As quatro confederações patronais com assento na Concertação Social acusaram, este domingo, a UGT de ter rejeitado a proposta de revisão da legislação laboral com base num texto que, dizem, já não correspondia à versão mais recente negociada entre as partes. Em comunicado conjunto, a CAP, a CCP, a CIP e a CTP lamentam a decisão tomada pelo Secretariado Nacional da central sindical no passado dia 9 e manifestam “profundo desapontamento” com declarações públicas posteriores de dirigentes da UGT.

Neste mesmo comunicado, os patrões destacavam que o documento rejeitado “não incluía aspetos discutidos e validados na última reunião” e a UGT ignorou “deliberadamente os avanços consensualizados”, tentando reabrir matérias que davam por fechadas. As organizações patronais consideram que esse comportamento não respeitou as regras de integridade, respeito mútuo e boa-fé que, defendem, devem enquadrar uma negociação desta natureza.

“As confederações patronais rejeitam firmemente este conjunto de atitudes e comportamentos, que simplesmente não são corretos e não correspondem a um processo negocial que deve, em todos os momentos, decorrer com integridade, respeito mútuo e boa-fé. O que, manifestamente, nesta ocasião não sucedeu“, acusam.
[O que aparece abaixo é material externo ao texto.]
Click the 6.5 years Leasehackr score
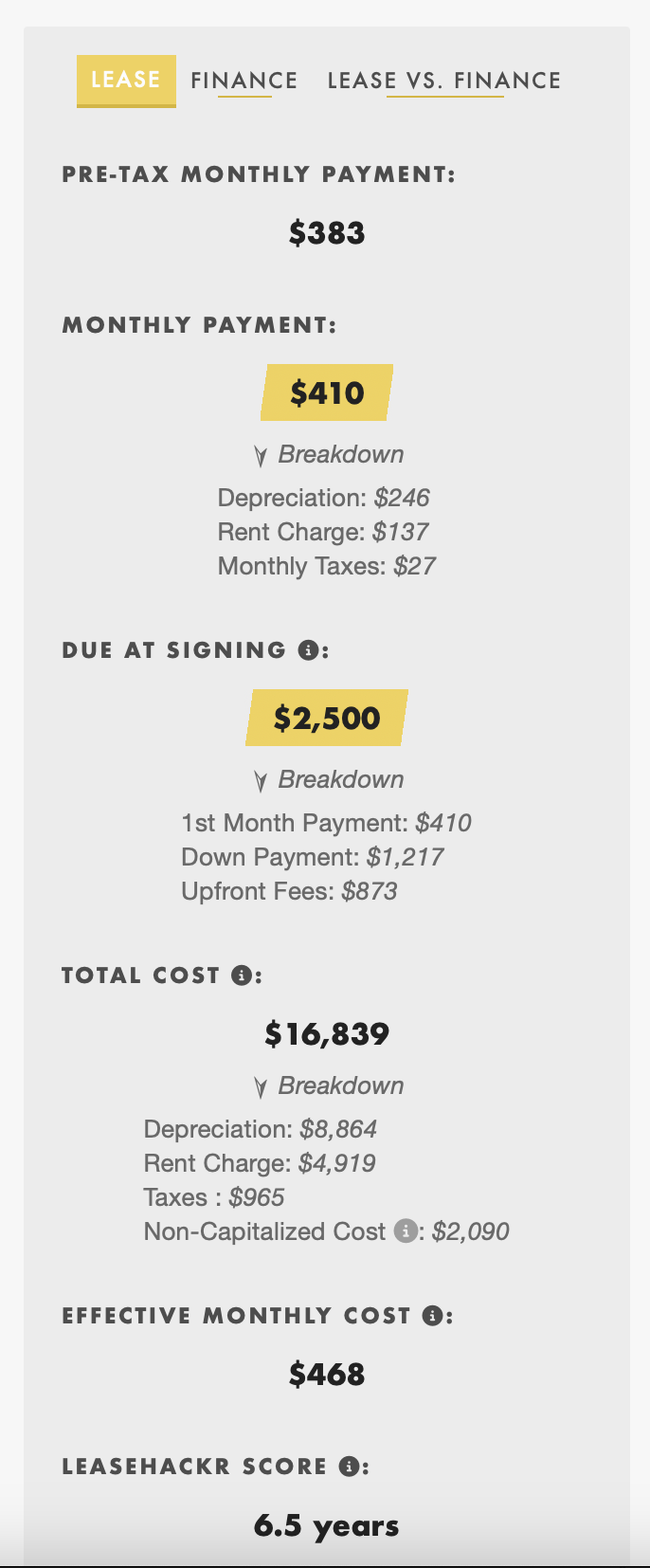This screenshot has width=650, height=1568. coord(327,1525)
As confederações notavam ainda que veem com agrado a disponibilidade manifestada pelo Presidente da República para as receber, adiantando que pretendem explicar a António José Seguro os avanços obtidos até à última versão da proposta, que classificam como amplamente consensualizada e remetendo declarações adicionais para depois dessas audiência.